I have a question about:
If you want to regain some of the space used by the INNODB file you
will have to convert all INNODB tables to MYISAM (or dump them to
a SQL file), recreate the INNODB file (s) and then recreate the
original INNODB tables.
So, just to be clear, is this the right procedure:
1 - Dump INNODB tables to SQL, double and triple check integrity
2 - Shut down MySQL
3 - Remove data and log files at the shell level:
ib_logfile0
ib_logfile1
innodb_data_1
4 - Start MySQL
5 - Regenerate tables from SQL dumped in step 1
I assume I could also rename the files in step 3, just in case,
right?
Jeff;
On Fri, 8 Oct 2004 16:34:31 +0300, Dobromir Velev [EMAIL PROTECTED]
said:
Hi,
According to the manual -
http://dev.mysql.com/doc/mysql/en/OPTIMIZE_TABLE.html
http://dev.mysql.com/doc/mysql/en/InnoDB_File_Defragmenting.html
running a null ALTER statement - ALTER TABLE tbl-name type=INNODB; will
rebuild the table thus optimizing the way the table is written to the
disk.
It will fix the physical ordering of the index pages on the disk thus
improving the time MySQL needs to perform an index seek. It will not
decrease
the space used by the INNODB file but it could speed things up. If you
want
to regain some of the space used by the INNODB file you will have to
convert
all INNODB tables to MYISAM (or dump them to a SQL file), recreate the
INNODB
file (s) and then recreate the original INNODB tables. This process could
take a lot of time depending on the size of your tables so you should
proceed with care.
HTH
--
Dobromir Velev
[EMAIL PROTECTED]
http://www.websitepulse.com/
On Thursday 07 October 2004 22:07, Boyd E. Hemphill wrote:
The documentation is not clear on this point. Here is a quote:
'For BDB tables, OPTIMIZE TABLE is currently mapped to ANALYZE TABLE. It
was also the case for InnoDB tables before MySQL 4.1.3; starting from this
version it is mapped to ALTER TABLE.'
What is meant by its being mapped to ALTER TABLE? Too, what exactly
happens after 4.1.3? Is space, in fact, recovered and defragged?
Thanks for your time!
Best Regards,
Boyd E. Hemphill
MySQL Certified Professional
[EMAIL PROTECTED]
Triand, Inc.
www.triand.com
O: (512) 248-2278
M: (713) 252-4688
-Original Message-
From: Christopher L. Everett [mailto:[EMAIL PROTECTED]
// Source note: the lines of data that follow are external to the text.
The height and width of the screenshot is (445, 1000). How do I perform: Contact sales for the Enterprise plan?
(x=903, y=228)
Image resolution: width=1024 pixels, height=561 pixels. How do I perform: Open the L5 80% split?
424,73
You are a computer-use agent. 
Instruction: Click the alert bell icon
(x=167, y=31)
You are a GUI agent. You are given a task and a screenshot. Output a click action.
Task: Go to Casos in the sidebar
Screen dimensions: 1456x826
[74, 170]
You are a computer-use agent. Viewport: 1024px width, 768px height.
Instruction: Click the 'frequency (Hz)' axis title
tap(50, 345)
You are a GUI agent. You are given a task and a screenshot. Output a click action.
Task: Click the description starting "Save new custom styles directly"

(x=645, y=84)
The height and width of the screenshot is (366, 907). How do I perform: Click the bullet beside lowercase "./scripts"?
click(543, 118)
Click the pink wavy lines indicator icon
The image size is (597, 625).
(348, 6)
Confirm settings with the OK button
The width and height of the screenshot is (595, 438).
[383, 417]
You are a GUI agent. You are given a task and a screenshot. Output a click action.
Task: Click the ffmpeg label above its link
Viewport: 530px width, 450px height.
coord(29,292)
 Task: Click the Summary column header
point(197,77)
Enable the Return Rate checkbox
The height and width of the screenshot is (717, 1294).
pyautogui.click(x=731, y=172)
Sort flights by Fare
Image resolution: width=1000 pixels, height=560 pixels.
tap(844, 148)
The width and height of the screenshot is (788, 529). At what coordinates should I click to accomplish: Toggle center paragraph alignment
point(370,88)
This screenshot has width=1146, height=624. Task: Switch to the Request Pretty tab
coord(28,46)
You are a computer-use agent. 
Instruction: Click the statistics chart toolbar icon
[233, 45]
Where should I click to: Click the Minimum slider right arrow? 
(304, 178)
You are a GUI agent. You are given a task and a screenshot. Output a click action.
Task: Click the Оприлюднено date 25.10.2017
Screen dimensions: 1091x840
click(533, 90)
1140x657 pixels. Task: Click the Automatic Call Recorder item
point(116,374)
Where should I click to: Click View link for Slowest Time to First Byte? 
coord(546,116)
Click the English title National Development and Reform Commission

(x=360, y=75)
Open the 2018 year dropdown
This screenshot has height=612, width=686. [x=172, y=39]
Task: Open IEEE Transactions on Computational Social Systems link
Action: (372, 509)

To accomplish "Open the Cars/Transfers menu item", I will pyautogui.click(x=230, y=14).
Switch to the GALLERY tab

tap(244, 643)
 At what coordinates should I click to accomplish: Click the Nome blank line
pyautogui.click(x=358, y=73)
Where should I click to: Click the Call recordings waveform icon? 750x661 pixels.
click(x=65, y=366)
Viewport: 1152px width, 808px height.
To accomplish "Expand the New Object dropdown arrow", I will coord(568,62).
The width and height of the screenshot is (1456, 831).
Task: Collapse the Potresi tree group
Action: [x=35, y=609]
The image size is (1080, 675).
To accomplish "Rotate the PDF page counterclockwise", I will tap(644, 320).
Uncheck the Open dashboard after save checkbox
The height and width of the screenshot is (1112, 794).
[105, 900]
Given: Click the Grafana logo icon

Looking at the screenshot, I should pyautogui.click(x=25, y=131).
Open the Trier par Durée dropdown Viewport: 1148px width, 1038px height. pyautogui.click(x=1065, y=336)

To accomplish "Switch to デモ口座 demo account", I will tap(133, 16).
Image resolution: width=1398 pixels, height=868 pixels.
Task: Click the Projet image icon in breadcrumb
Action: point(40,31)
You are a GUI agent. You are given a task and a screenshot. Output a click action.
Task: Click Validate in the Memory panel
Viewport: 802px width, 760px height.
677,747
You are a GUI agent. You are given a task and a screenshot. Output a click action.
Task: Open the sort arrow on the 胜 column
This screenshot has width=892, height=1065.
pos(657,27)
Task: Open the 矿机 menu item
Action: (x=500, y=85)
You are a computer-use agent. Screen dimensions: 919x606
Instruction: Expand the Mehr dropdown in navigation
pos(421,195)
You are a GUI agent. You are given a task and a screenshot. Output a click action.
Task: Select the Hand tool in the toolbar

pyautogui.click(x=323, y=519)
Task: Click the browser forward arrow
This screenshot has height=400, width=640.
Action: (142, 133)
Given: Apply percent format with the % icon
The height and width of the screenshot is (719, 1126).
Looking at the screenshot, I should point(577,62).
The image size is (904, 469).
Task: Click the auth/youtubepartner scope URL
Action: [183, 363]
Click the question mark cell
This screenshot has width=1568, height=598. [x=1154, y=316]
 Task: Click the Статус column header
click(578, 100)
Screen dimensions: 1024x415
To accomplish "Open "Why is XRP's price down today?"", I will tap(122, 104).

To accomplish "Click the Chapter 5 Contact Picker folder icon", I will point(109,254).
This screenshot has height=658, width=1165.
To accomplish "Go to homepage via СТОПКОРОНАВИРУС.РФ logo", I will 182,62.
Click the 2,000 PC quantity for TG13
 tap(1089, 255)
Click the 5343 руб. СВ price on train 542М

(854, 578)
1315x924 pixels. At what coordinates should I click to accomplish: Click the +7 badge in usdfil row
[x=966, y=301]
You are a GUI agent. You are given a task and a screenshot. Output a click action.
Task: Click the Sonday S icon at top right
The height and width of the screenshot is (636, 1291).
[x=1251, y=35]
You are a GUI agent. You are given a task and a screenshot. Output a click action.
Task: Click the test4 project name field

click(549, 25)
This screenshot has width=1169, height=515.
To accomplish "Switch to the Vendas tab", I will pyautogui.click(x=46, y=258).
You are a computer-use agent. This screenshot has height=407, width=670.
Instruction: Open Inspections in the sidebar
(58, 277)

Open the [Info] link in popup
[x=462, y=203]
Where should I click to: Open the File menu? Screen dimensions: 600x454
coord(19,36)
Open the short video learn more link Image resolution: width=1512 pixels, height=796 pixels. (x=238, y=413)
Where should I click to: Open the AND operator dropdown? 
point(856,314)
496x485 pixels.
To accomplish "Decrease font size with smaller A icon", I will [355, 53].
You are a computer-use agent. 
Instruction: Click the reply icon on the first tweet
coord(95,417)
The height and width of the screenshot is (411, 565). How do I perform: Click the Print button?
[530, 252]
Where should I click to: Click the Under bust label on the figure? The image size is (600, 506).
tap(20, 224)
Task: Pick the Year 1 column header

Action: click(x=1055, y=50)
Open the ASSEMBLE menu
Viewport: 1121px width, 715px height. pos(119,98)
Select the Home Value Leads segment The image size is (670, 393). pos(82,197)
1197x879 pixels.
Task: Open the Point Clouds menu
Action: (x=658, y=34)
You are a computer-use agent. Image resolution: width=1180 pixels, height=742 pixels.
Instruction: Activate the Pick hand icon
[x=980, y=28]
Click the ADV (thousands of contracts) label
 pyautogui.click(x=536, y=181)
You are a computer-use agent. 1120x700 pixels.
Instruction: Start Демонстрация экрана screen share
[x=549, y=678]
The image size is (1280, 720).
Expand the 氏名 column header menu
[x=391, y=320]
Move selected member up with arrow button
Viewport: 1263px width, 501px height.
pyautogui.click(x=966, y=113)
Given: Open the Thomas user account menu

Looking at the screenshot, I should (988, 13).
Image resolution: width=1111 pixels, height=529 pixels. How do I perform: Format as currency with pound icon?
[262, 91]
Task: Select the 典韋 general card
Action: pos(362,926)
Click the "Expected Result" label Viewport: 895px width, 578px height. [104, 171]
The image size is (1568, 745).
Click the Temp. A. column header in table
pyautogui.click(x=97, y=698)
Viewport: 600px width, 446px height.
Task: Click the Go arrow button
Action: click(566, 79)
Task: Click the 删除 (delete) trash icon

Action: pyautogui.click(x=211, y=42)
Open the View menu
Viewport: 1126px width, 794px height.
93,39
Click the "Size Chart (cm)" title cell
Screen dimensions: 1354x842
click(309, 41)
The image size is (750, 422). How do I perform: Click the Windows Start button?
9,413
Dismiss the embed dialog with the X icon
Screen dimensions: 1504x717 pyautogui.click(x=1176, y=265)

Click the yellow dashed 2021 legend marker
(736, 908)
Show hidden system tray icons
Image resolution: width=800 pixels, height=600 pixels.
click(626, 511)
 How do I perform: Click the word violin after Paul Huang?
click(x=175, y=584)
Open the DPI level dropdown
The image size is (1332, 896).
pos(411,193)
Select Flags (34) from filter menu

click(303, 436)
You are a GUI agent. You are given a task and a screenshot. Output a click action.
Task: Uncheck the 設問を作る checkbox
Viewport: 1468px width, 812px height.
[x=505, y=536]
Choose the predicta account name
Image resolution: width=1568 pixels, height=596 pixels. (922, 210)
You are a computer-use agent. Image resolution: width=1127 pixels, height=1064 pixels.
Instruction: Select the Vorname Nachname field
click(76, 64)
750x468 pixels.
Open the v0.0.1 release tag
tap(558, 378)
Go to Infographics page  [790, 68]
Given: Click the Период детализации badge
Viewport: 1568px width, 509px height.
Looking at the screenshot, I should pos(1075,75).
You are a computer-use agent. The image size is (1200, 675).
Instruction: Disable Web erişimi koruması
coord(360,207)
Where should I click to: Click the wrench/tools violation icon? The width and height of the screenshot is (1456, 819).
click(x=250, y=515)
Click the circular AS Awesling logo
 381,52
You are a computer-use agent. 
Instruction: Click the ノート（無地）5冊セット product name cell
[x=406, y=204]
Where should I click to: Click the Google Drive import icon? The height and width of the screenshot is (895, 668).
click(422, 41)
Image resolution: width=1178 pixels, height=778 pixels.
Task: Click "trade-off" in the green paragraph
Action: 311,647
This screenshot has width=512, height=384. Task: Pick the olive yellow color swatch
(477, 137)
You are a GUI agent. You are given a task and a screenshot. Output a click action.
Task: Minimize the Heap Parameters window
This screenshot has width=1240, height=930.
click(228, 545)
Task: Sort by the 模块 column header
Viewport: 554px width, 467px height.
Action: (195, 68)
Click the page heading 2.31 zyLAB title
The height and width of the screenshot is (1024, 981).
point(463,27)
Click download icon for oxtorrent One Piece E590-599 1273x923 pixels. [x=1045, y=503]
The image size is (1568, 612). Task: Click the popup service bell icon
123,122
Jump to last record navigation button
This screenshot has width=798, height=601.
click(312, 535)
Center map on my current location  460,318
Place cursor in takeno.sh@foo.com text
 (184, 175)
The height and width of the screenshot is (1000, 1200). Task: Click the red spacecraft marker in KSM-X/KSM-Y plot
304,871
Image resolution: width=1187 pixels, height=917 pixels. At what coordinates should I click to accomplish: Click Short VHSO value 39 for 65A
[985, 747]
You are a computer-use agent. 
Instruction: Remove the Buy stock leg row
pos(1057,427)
Sent: Wednesday, October 06, 2004 6:23 PM
To: 'Mysql List'
Subject: Re: Repeated corruption with MySQL 4.1.x using FULLTEXT indexes
Ed Lazor wrote:
-Original Message-
From: Christopher L. Everett [mailto:[EMAIL PROTECTED]
Sent: Wednesday, October 06, 2004 1:47 AM
To: Mysql List
Subject: Repeated corruption with MySQL 4.1.x using FULLTEXT indexes
I have an application where I create a faily large table (835MB) with a
fulltext index. One of our development workstations and our production
server will run the script to load the table, but afterwards we have a
pervasive corruption, with out of range index index pointer errors.
Oddly, my development workstation doesn't have those problems.
My box and the ones having the problems have the following differences:
- my box runs ReiserFS, the problem boxes run XFS
- my box has a nice SCSI HD subsystem, the problem boxes do IDE.
All three boxes run Linux 2.6.x kernels, and my workstation and
production server share the same mobo. Come to think of it, I saw
similar corruption issues under 2.4.x series kernels and MySQL v4.0.x,
it just wasn't the show stopper it is now.
Also, on all three boxes, altering the table to drop an index and create
a new one requires a myisamchk -rq run afterwards when a fulltext index
either exists or gets added or dropped, which I'd also call a bug.
The problems you're describing are similar to what I've run into when
there have been hardware related problems.
One system had a problem with ram. Memory tests would test and report ram
as ok, but everything started working when I replaced the ram. I think it
was just brand incompatibility or something odd, because the ram never
gave any problems in another system.
I can generate the problem on much smaller data sets, in the mid tens of
thousands of records rather than the millions of records.
I'll do a memtest86 run on the development boxes overnight, but as I did
that
just after I installed linux on them and used the linux badram patch to
exclude
iffy sections of RAM, I don't think thats a problem.
One system had hard drive media slowly failing and this wasn't obvious
until
we ran several full scan chkdsks.
3 hard drives all of different brand, model size, and the problem
happening
in the same place on both? Not likely.
The funniest situation was where enough dust had collected in the CPU fan
to
cause slight over heating, which resulted in oddball errors.